**INPUT**
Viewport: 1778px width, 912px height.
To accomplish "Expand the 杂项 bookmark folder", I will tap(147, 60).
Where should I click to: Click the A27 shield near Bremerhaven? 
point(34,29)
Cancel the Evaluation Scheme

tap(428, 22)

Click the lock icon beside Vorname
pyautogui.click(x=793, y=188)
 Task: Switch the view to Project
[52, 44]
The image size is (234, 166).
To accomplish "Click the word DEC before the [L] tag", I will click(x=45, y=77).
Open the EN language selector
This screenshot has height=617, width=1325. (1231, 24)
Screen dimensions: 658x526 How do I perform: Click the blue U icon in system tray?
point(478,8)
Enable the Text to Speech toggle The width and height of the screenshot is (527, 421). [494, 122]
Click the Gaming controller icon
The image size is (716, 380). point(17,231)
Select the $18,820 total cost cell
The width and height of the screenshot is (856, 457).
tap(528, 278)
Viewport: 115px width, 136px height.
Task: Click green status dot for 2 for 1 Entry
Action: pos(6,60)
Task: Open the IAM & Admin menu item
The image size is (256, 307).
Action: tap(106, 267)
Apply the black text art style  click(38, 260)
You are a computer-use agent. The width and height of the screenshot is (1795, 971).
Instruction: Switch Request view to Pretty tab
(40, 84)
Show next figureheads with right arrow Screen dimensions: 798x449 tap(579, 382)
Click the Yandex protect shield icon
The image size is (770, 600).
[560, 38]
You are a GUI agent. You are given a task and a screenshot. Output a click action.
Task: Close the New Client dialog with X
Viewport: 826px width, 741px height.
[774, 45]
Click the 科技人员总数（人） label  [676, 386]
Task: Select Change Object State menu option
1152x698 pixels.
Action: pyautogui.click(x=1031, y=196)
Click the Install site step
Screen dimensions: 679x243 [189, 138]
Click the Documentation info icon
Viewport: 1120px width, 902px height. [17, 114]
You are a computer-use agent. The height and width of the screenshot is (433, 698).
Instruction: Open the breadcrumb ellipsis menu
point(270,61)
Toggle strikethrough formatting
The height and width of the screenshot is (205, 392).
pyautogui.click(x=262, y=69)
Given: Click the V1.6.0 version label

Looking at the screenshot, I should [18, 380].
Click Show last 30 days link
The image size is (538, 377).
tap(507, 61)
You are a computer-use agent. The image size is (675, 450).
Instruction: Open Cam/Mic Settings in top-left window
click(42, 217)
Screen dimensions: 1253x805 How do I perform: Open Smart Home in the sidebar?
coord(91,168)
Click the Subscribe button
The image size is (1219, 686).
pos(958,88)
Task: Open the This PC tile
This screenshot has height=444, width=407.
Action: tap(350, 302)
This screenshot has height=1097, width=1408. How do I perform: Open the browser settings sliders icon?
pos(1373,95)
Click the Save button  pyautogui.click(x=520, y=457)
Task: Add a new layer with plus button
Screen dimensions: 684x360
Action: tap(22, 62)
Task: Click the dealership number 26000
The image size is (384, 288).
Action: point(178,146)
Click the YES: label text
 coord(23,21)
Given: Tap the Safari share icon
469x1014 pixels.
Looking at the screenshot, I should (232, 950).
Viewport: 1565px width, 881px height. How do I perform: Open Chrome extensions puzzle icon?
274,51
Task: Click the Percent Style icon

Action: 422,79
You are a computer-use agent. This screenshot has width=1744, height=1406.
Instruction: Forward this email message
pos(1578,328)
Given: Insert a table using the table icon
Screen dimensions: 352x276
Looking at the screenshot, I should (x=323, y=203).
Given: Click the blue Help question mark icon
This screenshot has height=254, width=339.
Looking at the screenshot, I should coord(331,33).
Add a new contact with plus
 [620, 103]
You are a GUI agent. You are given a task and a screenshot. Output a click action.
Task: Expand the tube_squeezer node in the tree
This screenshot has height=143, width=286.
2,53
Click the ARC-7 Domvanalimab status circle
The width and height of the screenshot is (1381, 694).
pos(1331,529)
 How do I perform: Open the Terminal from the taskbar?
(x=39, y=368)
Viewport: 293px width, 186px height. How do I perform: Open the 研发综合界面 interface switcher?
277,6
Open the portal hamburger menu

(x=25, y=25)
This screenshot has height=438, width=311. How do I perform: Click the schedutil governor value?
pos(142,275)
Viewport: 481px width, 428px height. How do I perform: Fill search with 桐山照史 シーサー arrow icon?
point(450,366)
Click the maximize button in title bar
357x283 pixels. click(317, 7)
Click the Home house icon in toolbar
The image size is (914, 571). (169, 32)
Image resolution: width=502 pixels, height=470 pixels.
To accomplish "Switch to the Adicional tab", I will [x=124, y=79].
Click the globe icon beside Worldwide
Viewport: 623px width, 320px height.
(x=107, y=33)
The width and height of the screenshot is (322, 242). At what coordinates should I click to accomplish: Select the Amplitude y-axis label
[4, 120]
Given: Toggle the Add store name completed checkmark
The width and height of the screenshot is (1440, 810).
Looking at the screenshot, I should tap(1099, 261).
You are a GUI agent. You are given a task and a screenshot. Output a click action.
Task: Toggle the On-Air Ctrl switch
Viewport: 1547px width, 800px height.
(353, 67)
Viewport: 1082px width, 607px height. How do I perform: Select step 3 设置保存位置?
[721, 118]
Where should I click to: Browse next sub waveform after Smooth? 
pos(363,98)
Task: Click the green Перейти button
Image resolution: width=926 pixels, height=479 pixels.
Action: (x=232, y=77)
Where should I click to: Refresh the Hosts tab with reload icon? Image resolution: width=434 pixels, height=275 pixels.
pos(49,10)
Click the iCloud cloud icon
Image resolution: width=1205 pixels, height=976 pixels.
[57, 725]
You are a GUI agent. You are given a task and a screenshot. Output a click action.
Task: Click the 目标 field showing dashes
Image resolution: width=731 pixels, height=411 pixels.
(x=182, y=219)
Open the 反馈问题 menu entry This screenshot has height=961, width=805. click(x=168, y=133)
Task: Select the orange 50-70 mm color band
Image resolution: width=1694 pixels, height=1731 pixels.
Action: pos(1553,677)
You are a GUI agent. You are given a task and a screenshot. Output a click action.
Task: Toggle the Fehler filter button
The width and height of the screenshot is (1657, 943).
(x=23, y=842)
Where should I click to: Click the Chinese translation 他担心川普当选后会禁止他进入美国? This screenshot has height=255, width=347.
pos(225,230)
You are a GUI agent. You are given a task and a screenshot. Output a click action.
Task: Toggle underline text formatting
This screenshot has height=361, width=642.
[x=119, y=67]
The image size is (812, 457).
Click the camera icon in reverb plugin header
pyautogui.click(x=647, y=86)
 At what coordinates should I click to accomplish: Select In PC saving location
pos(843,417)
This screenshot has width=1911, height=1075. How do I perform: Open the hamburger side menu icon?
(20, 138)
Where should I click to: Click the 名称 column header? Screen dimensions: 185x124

**REQUIRED TASK**
Copy out the lines of data above, starting at the one containing "Enable the Text" and ending at the one containing "Action: pyautogui.click(x=1031, y=196)".

**TASK OUTPUT**
Enable the Text to Speech toggle The width and height of the screenshot is (527, 421). [494, 122]
Click the Gaming controller icon
The image size is (716, 380). point(17,231)
Select the $18,820 total cost cell
The width and height of the screenshot is (856, 457).
tap(528, 278)
Viewport: 115px width, 136px height.
Task: Click green status dot for 2 for 1 Entry
Action: pos(6,60)
Task: Open the IAM & Admin menu item
The image size is (256, 307).
Action: tap(106, 267)
Apply the black text art style  click(38, 260)
You are a computer-use agent. The width and height of the screenshot is (1795, 971).
Instruction: Switch Request view to Pretty tab
(40, 84)
Show next figureheads with right arrow Screen dimensions: 798x449 tap(579, 382)
Click the Yandex protect shield icon
The image size is (770, 600).
[560, 38]
You are a GUI agent. You are given a task and a screenshot. Output a click action.
Task: Close the New Client dialog with X
Viewport: 826px width, 741px height.
[774, 45]
Click the 科技人员总数（人） label  [676, 386]
Task: Select Change Object State menu option
1152x698 pixels.
Action: pyautogui.click(x=1031, y=196)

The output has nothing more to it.